EXERCISE AIM: Starting at the line that contains "PRESTATIONS (733, 85)", repeat each line of the listing below through the last one, exactly, and leave out every picture.

DATA TO PROCESS:

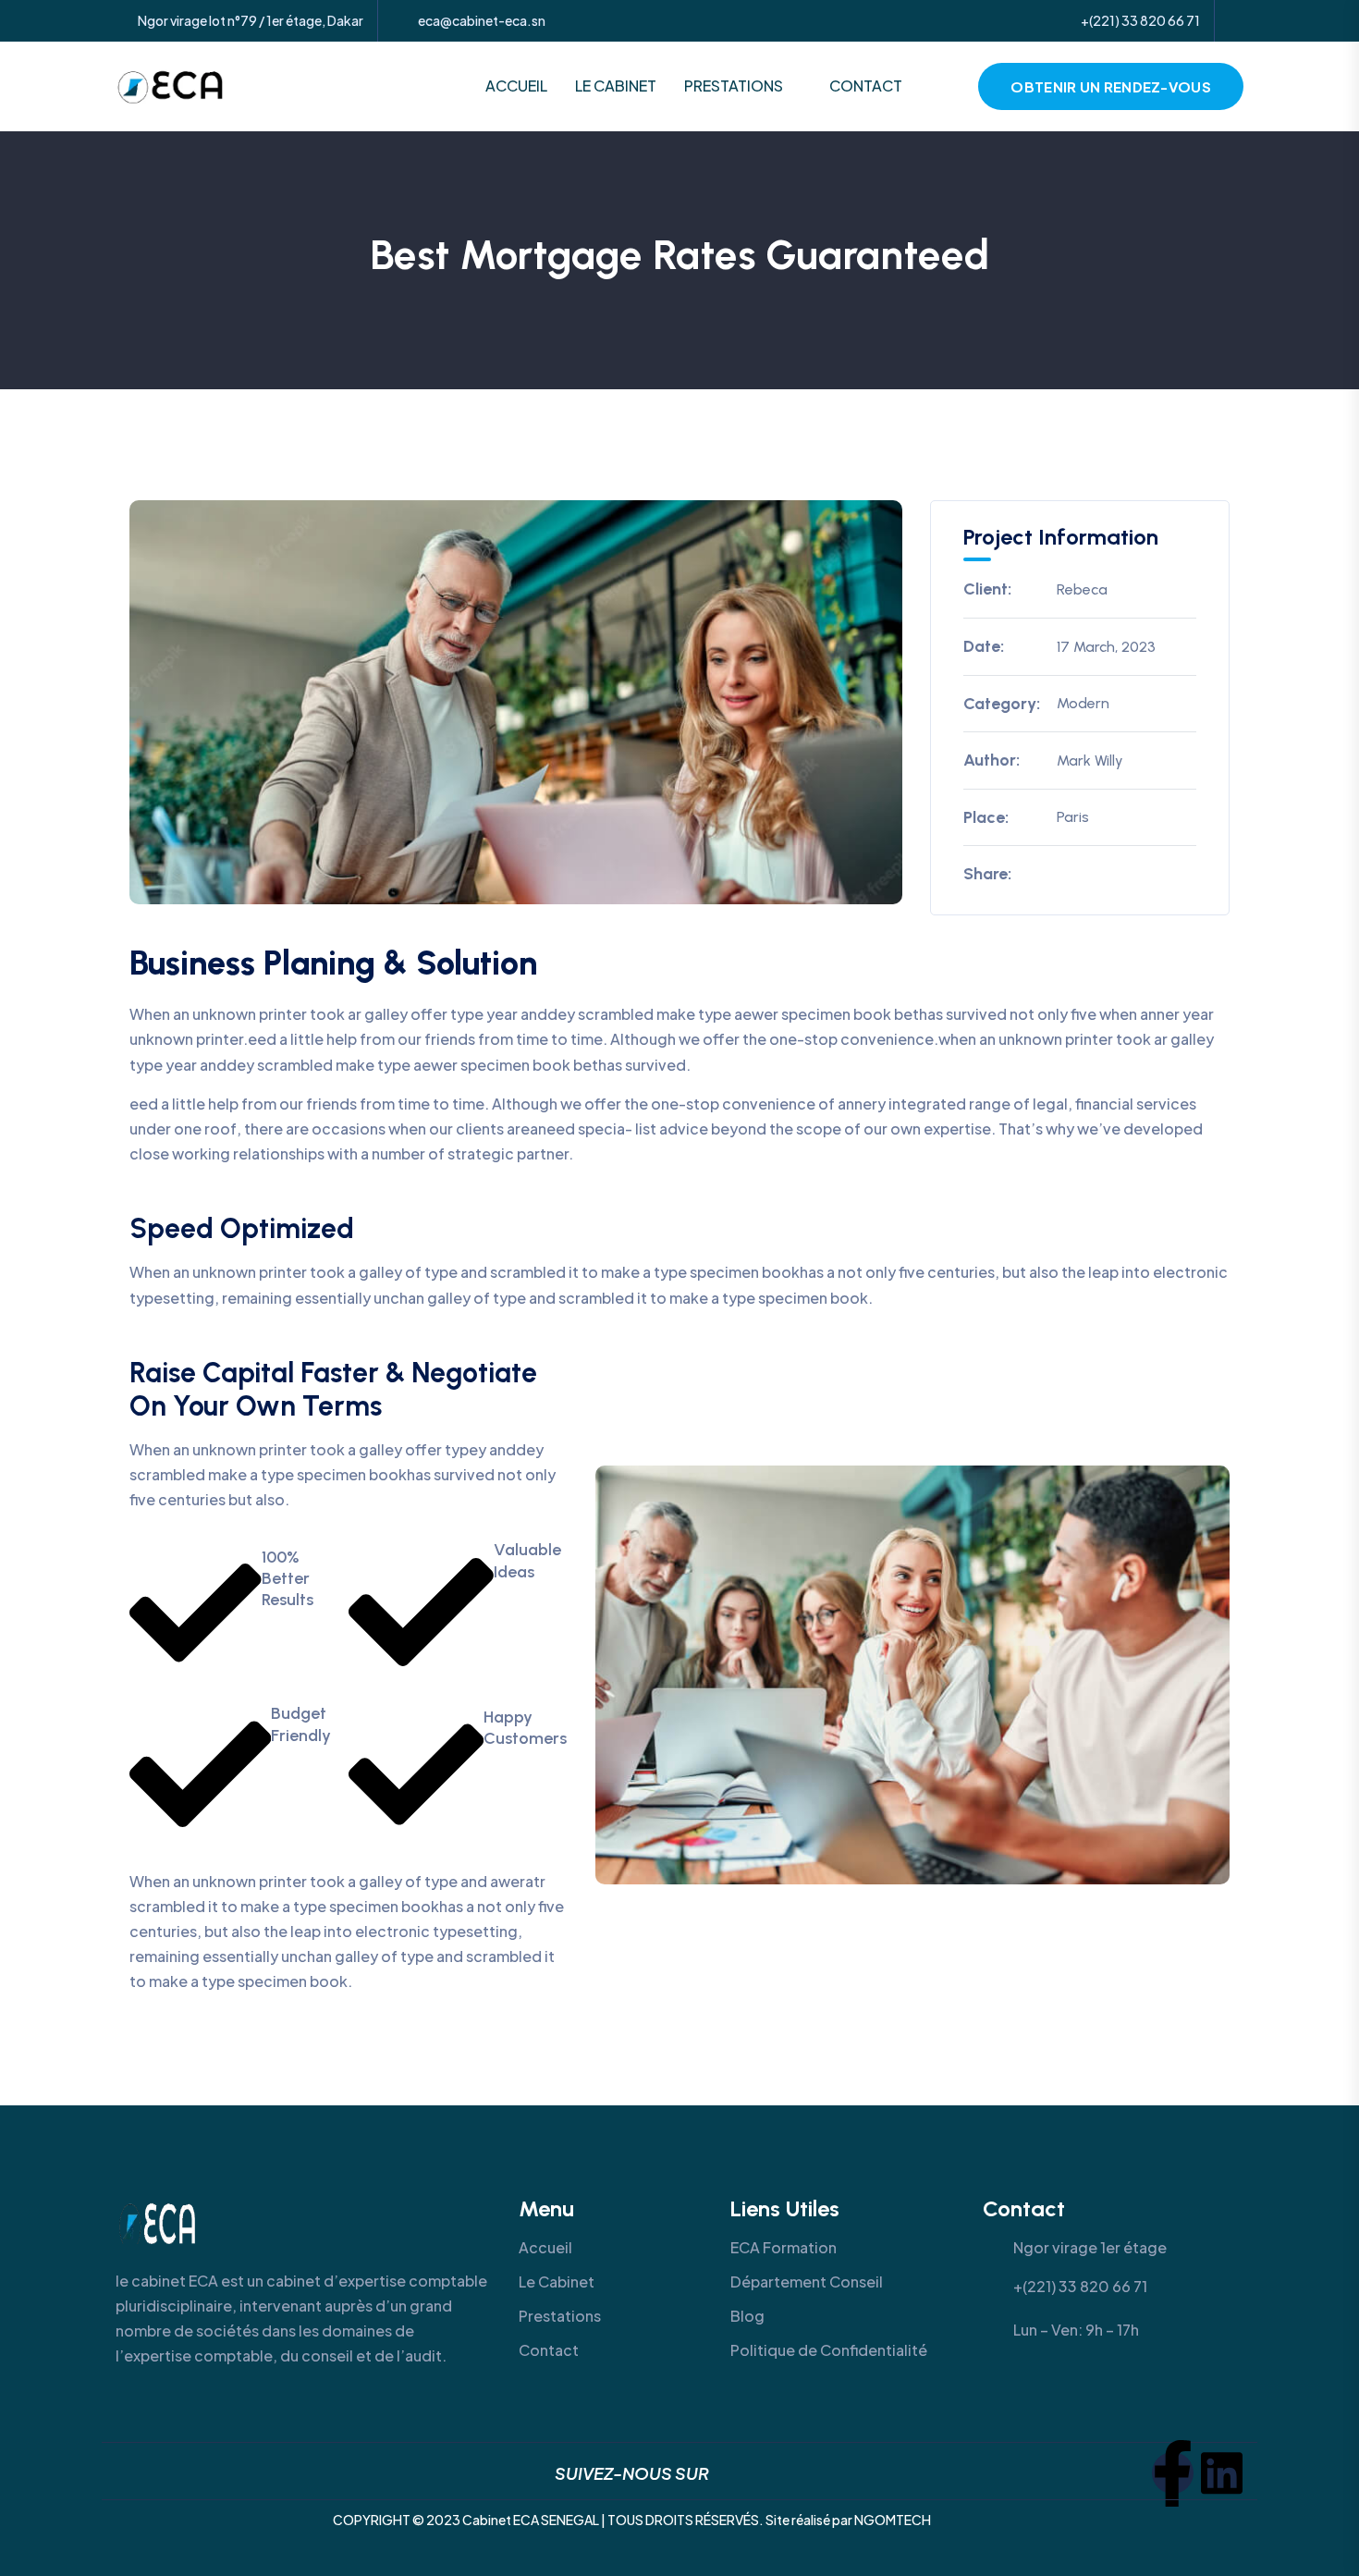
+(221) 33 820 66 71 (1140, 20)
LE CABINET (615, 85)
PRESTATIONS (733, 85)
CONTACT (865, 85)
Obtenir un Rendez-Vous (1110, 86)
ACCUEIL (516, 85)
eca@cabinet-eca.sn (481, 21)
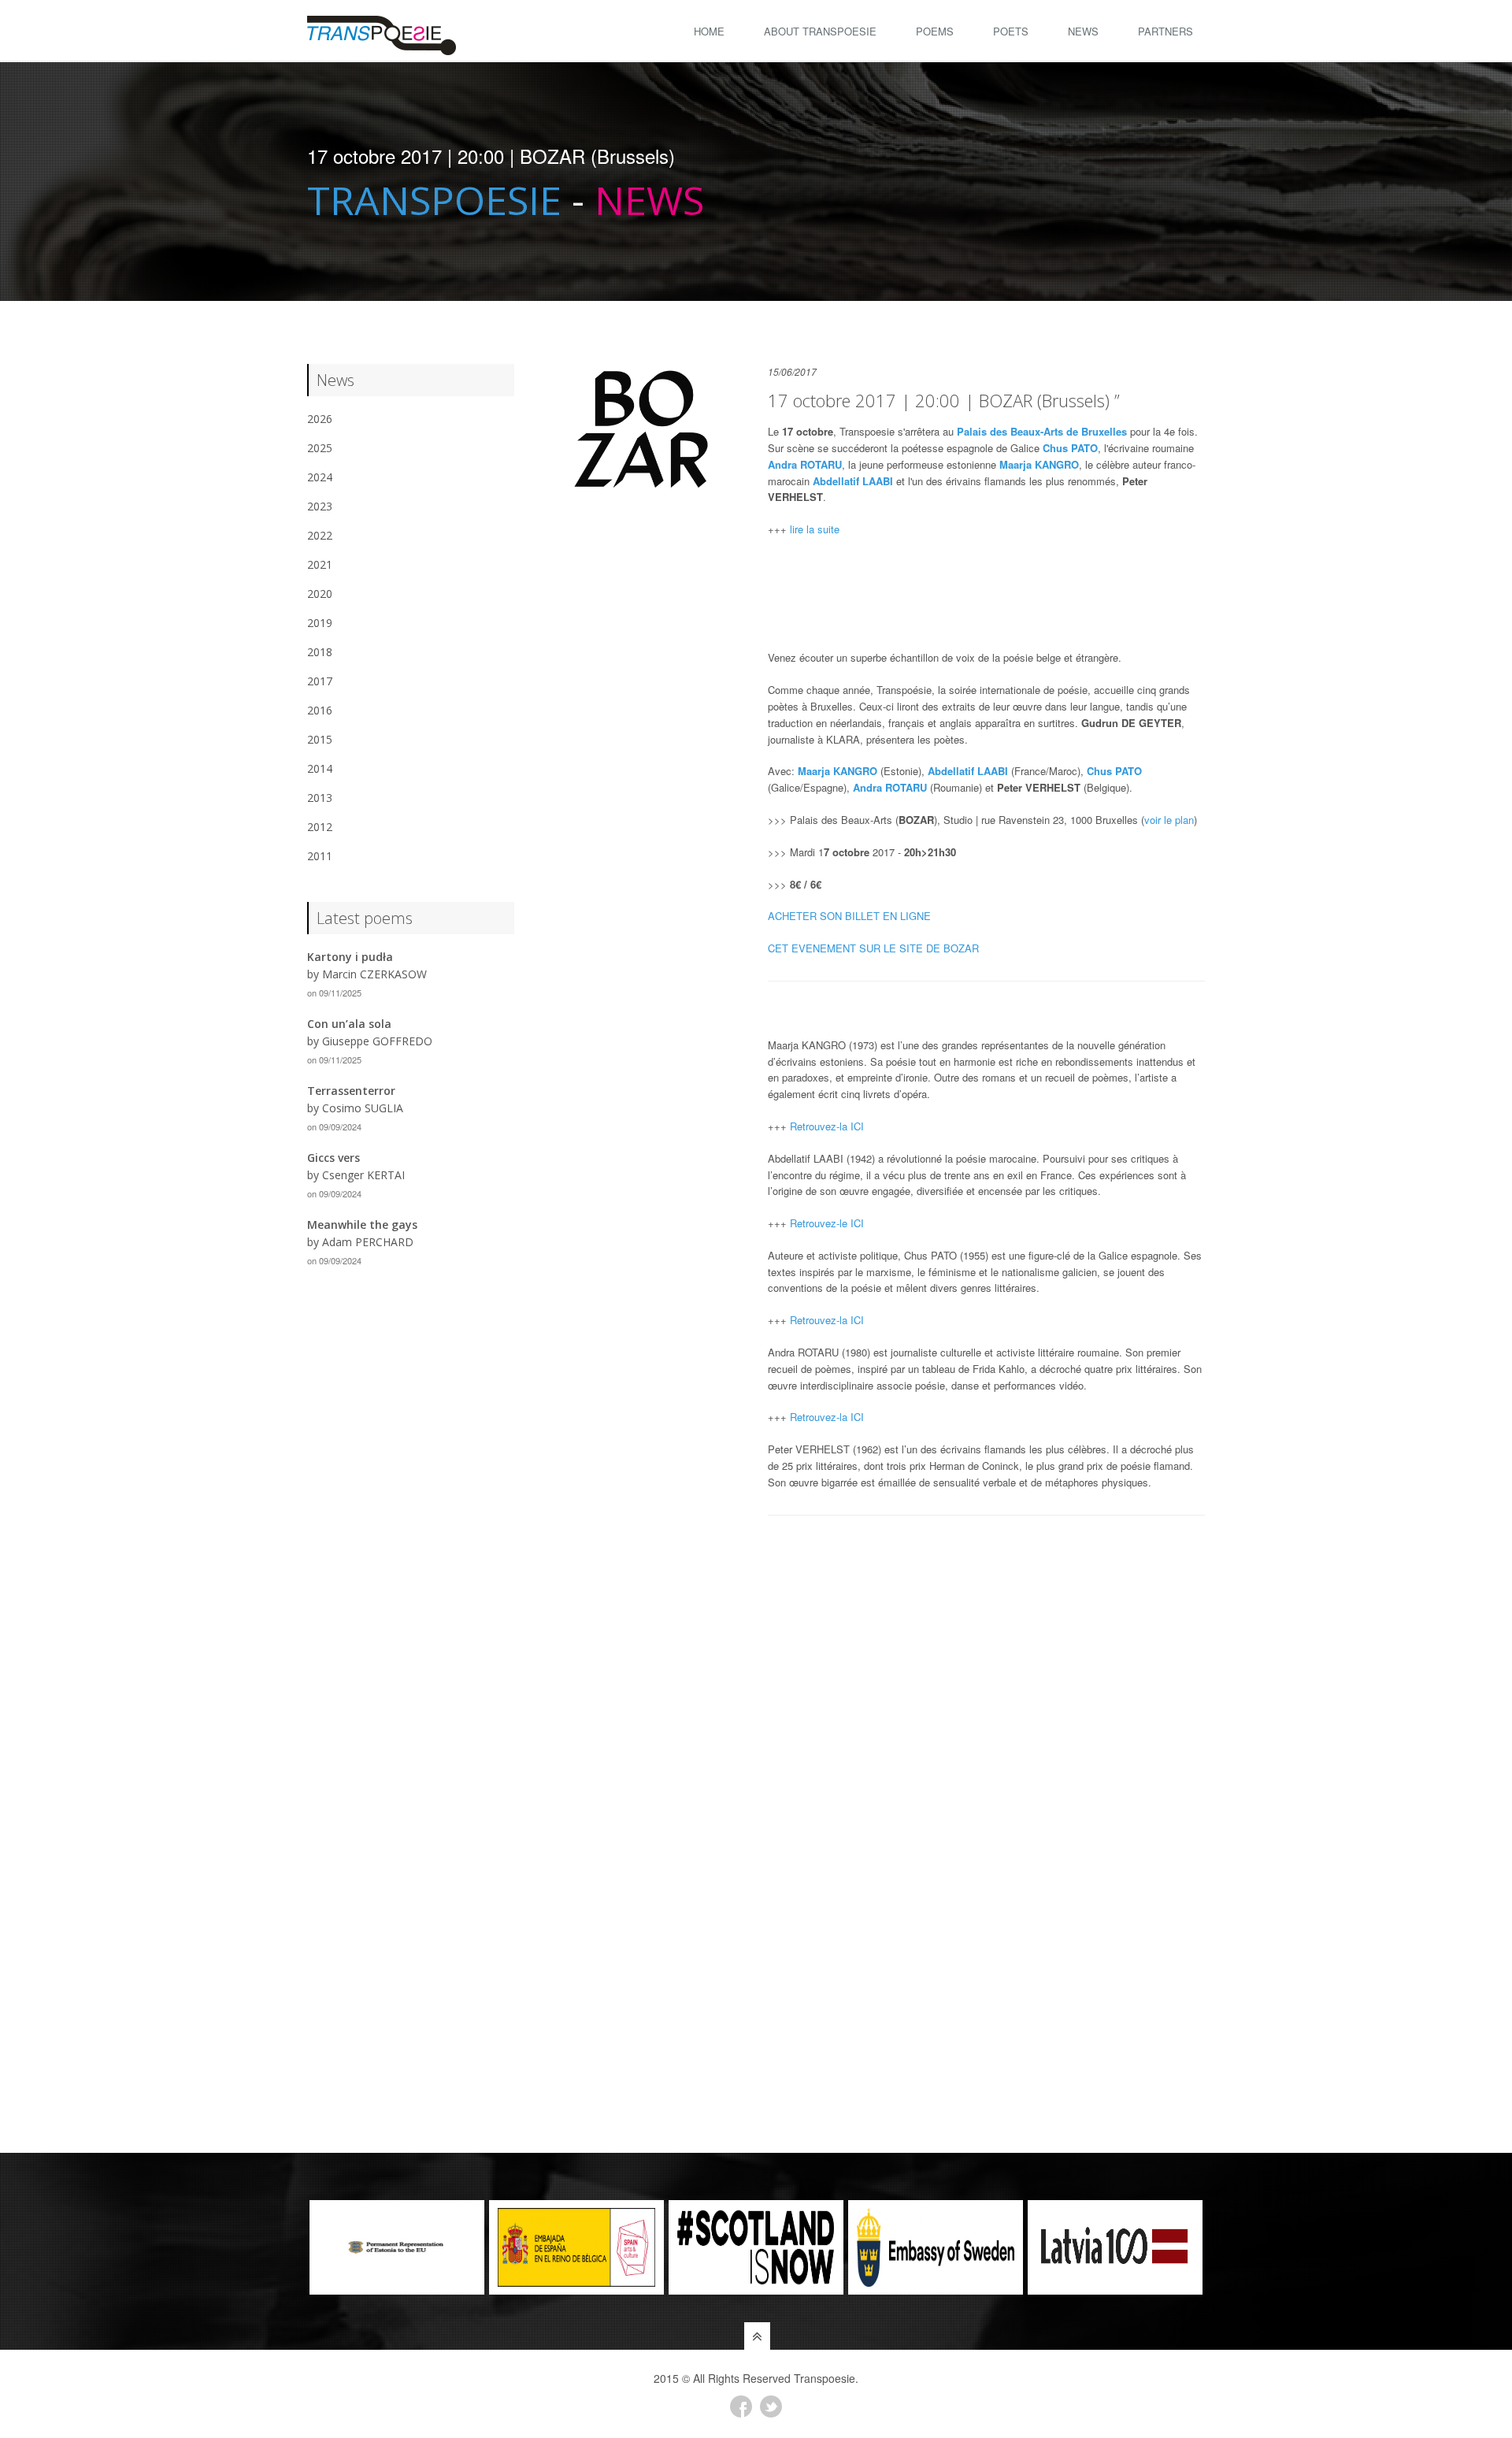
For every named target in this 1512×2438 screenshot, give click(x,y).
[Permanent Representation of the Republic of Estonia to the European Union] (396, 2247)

RESPONSE TO THE TASK:
PRESTATIONS (733, 85)
CONTACT (865, 85)
Obtenir un Rendez-Vous (1110, 86)
ACCUEIL (516, 85)
eca@cabinet-eca.sn (481, 21)
For every named target in this 1512×2438 screenshot, give click(x,y).
[Permanent Representation of the Republic of Estonia to the European Union] (396, 2247)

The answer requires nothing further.